Your objective: Take the entries below and print, exactly, the stretch from the line containing "Click the Video Tutorials play icon" through the line containing "Expand the External", both included.

Records for the exercise:
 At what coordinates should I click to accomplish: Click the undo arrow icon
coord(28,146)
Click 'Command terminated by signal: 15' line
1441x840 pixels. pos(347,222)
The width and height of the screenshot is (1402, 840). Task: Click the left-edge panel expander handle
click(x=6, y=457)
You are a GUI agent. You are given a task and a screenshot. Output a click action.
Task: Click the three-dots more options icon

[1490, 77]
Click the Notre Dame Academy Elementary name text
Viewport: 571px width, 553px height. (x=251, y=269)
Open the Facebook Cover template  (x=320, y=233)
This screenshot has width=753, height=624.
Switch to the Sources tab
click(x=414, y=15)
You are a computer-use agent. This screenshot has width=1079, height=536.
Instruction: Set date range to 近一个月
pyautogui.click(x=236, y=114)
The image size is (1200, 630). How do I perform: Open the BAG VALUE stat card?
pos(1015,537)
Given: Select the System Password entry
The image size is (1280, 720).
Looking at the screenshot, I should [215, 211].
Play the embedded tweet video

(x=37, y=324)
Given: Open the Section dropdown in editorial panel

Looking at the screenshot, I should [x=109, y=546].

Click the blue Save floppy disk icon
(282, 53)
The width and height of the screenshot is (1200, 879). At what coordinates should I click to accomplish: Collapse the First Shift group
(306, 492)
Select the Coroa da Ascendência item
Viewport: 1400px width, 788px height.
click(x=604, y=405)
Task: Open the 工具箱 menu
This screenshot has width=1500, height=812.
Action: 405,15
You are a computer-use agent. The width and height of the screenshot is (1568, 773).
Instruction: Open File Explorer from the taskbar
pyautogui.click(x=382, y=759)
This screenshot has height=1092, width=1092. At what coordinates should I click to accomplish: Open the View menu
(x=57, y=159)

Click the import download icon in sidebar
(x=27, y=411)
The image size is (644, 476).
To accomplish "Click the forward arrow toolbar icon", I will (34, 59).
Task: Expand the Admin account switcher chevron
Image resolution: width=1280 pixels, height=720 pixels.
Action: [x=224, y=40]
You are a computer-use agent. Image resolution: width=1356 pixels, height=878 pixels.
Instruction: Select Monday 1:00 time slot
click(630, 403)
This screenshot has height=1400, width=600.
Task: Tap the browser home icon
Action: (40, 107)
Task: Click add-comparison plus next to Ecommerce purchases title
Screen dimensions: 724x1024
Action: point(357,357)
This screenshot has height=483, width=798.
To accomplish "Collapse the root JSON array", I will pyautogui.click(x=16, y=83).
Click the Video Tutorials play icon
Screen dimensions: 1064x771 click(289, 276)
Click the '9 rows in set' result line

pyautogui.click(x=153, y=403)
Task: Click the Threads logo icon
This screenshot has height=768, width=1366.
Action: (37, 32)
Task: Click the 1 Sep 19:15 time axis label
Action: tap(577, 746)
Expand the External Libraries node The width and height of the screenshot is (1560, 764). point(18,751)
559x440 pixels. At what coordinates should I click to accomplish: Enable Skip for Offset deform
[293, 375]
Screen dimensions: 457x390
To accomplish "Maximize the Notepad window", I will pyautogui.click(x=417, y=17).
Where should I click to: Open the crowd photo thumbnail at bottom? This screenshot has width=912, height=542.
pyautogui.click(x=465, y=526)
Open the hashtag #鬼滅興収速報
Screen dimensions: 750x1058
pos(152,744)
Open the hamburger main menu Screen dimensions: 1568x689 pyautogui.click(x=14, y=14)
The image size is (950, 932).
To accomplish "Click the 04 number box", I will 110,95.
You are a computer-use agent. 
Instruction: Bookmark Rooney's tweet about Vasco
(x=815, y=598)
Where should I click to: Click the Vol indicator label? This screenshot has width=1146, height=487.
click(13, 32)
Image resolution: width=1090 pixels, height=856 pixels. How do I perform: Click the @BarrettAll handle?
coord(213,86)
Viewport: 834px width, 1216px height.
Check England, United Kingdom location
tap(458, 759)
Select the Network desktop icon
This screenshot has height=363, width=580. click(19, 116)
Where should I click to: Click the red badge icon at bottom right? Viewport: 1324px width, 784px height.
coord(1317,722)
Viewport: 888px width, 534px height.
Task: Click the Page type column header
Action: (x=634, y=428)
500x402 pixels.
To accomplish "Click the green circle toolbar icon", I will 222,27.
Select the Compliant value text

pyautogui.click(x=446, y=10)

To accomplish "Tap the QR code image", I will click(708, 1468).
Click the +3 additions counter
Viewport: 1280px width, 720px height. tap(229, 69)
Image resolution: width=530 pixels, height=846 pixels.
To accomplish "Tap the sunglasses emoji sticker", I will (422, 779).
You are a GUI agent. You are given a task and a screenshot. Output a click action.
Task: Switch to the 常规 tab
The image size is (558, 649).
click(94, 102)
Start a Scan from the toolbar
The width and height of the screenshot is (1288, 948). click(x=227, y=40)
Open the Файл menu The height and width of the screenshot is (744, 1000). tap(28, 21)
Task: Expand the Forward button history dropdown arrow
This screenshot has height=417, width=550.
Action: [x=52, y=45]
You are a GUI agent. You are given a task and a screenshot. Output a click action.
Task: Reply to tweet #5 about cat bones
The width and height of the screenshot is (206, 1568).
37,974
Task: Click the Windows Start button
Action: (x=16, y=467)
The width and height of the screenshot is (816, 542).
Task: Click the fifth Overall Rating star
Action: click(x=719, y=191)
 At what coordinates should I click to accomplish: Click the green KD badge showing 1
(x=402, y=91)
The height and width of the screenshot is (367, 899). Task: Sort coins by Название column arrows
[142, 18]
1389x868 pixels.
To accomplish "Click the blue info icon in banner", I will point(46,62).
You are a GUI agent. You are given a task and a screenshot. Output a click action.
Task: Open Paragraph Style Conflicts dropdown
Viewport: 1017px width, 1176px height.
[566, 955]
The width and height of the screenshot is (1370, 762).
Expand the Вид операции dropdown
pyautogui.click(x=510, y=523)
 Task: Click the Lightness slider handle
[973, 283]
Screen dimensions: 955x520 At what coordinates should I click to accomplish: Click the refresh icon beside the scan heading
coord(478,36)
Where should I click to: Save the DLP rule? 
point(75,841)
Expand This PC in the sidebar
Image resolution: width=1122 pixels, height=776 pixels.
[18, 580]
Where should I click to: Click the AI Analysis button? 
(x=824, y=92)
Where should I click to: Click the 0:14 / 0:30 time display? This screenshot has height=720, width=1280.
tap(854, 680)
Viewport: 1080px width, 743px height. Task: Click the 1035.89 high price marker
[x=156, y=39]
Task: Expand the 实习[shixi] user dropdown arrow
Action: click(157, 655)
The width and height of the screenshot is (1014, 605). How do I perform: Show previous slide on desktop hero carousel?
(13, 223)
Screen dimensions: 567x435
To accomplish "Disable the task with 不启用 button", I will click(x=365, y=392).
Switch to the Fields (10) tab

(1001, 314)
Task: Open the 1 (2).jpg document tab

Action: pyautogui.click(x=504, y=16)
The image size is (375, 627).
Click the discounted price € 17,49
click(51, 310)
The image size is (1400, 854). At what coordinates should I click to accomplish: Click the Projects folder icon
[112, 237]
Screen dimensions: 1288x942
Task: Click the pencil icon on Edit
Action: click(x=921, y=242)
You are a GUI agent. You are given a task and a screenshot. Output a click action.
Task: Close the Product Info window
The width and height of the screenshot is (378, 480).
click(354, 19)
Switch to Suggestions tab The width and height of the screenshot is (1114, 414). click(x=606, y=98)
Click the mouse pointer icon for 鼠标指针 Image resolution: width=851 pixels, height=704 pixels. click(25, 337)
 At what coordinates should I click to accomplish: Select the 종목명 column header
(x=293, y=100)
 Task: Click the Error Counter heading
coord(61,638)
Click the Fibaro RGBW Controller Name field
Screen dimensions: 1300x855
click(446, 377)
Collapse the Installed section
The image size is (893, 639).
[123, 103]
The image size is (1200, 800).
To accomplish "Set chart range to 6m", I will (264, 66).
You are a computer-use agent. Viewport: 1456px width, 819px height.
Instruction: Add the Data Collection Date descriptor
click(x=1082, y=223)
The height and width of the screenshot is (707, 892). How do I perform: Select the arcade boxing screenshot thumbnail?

Answer box:
Click the Video Tutorials play icon
Screen dimensions: 1064x771 click(289, 276)
Click the '9 rows in set' result line

pyautogui.click(x=153, y=403)
Task: Click the Threads logo icon
This screenshot has height=768, width=1366.
Action: (37, 32)
Task: Click the 1 Sep 19:15 time axis label
Action: tap(577, 746)
Expand the External Libraries node The width and height of the screenshot is (1560, 764). point(18,751)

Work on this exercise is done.